WHAT TO WORK ON: Can you output, word for word, the part of the text on the Sandy Hook shooting that opens with the words containing "It was the first" and closes with "bring them peace."?

SUPPLIED TEXT:
I don't even know where to begin. Ever since I heard about the Sandy Hook Elementary shooting, I've been vacillating between anger and despair, relief and helplessness, heartbreak and confusion.
The image of neatly wrapped Christmas presents that will never be opened in Connecticut has made me shed actual tears. The thought of the victim's parents hearing the news and rushing to the school, scanning the crowd for their children, and realizing the unthinkable makes me sick to my stomach.
I'm pissed at our country's gun laws, at the religious zealots who are blaming this on the "systematic removal of God from our schools," at the way our society continually glorifies violence.
I keep staring at the TV, trying to understand why, even though I know that nothing a news reporter can say will help me make any sense out of it.
I hugged my own children tighter. I felt profound gratitude at being able to pick Luki up from preschool. But hugging my kids and telling them I love them doesn't make the families in Newtown, Conn., feel any better. It doesn't bring any of those 20 children back.
Over dinner on the day of the shooting, I decided to tell my 3-year-old son what had happened. I so wish I could shelter him from the violence in our world, but it's impossible - even fairy tales contain violent images.
"A terrible thing happened today, Luki," I said. "A man with a gun walked into a school and shot many children."
"Are they in the hospital?" he asked.
"No, they're gone. Their parents are very, very sad."
"I'm sad too," he replied.
Then we talked about guns, about how dangerous they are, about how we shouldn't even pretend to play with them because violence should always be the very, very last resort. Even for the good guys, even for the police.
I realize this is an overly simplistic way of looking at the problem. I realize that banning guns is unfeasible in a country so obsessed with its right to bear arms. I understand that the inadequacy of mental-health services in our nation also factors into the equation. I believe that the violence perpetuated in movies and video games plays a role as well. It's a complicated issue with no easy answers.
Still, on Friday night as I put my boy to bed, he helped me take one simple, small first step to understanding how this sort of thing can be prevented. We were praying, as we always do before he goes to sleep, and I asked God to bring peace to the families of the children, to help them in this very difficult time.
"Mami," he interrupted me. "You forgot to pray for the man with the gun."
It was the first moment of clarity I'd had since the news broke that afternoon. In a day filled with "I don't knows," one thing became remarkably clear. While it's perfectly normal to feel angry and sad and helpless after a tragedy, the overwhelming emotion in our hearts must be love, for all of those involved. I prayed for the man with the gun and for his family. I asked God to also bring them peace.
That is the answer. That kind of unconditional love that so often only originates in children will get us through this.

DATA SHOWN:
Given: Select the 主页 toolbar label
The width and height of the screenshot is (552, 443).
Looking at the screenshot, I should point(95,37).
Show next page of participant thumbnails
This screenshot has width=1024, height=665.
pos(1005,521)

FINISHED TASK:
It was the first moment of clarity I'd had since the news broke that afternoon. In a day filled with "I don't knows," one thing became remarkably clear. While it's perfectly normal to feel angry and sad and helpless after a tragedy, the overwhelming emotion in our hearts must be love, for all of those involved. I prayed for the man with the gun and for his family. I asked God to also bring them peace.